“Hal ini sangat penting bagi aparat penegak hukum untuk memahami bagaimana pelaku dengan kondisi disabilitas dapat melakukan tindak pidana, sebagaimana dilaporkan korban,” ungkap dia.
Sri pun menjelaskan, penerapan Undang-Undang (UU) Nomor 12 Tahun 2022 tentang TPKS juga penting guna memulihkan hak-hak korban dan memberikan perlindungan dari risiko viktimisasi.
Terkait pelaku, LPSK mendorong penerapan UU Nomor 8 Tahun 2016 tentang Penyandang Disabilitas guna pemberian akomodasi yang layak sesuai dengan ragam disabilitas pelaku.

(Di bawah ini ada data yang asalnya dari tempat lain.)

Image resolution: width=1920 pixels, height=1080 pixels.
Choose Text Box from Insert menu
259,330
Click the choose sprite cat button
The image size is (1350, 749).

“Dengan memahami kebiasaan pelaku dalam kehidupan sehari-hari, diharapkan kebenaran materil dalam perkara ini dapat diungkap secara utuh,” tukasnya.

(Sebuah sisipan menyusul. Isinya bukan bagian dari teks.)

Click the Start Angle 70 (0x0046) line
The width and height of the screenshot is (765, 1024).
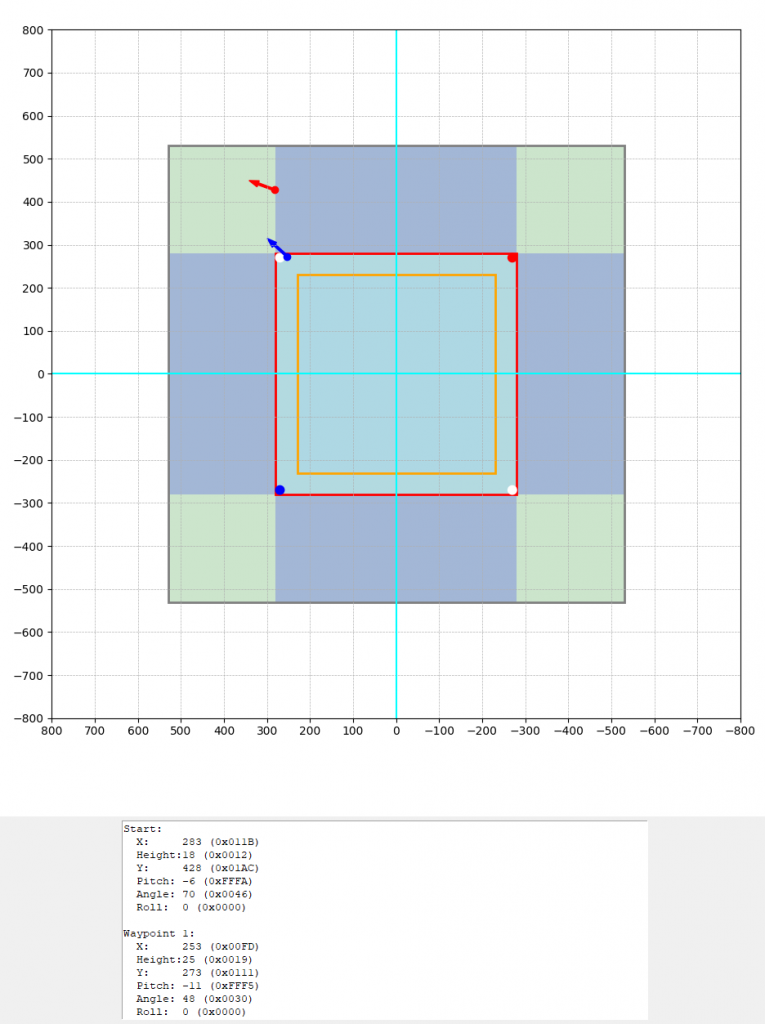(x=190, y=894)
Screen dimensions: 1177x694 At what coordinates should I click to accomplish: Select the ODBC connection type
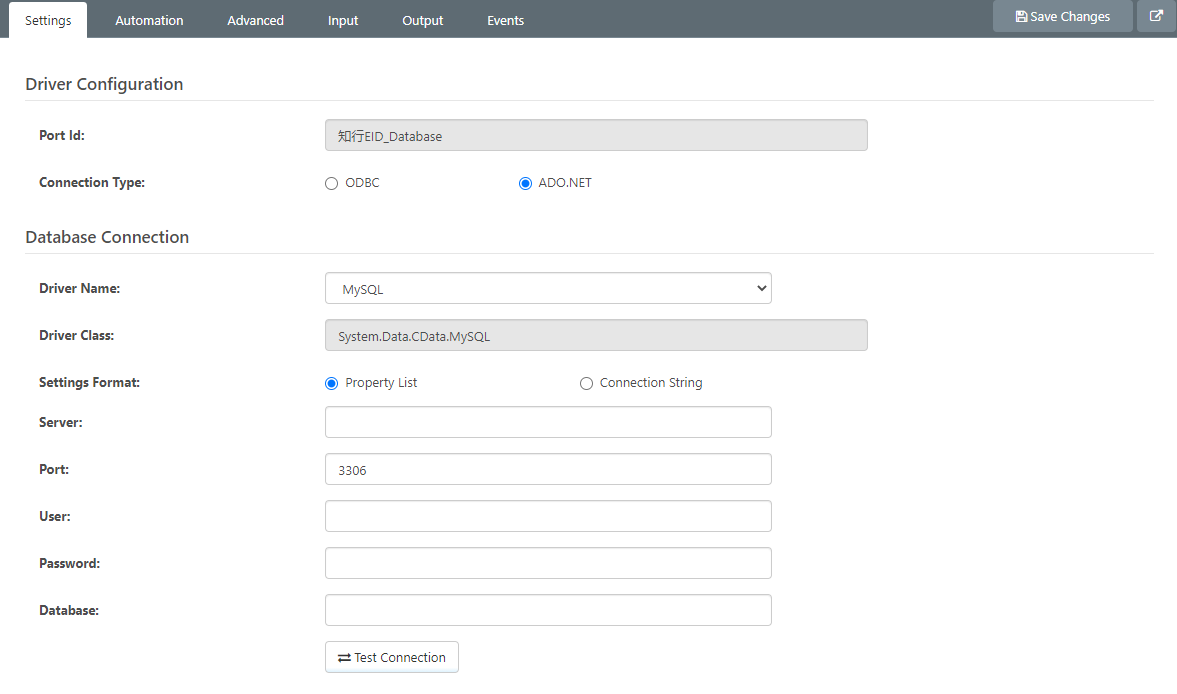[x=332, y=183]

Sebelumnya, korban perempuan berinisial MA melaporkan kasus dugaan perkosaan dilakukan pelaku IWAS ke Sentra Pelayanan Kepolisian Terpadu (SPKT) Polda Nusa Tenggara Barat (NTB) pada 7 Oktober 2024.
Dalam jalannya penyelidikan, Polda NTB telah meminta keterangan terhadap lima orang saksi, termasuk teman korban dan penjaga homestay, serta mengantongi hasil visum, analisis ahli psikologi hingga menetapkan Agus sebagai tersangka.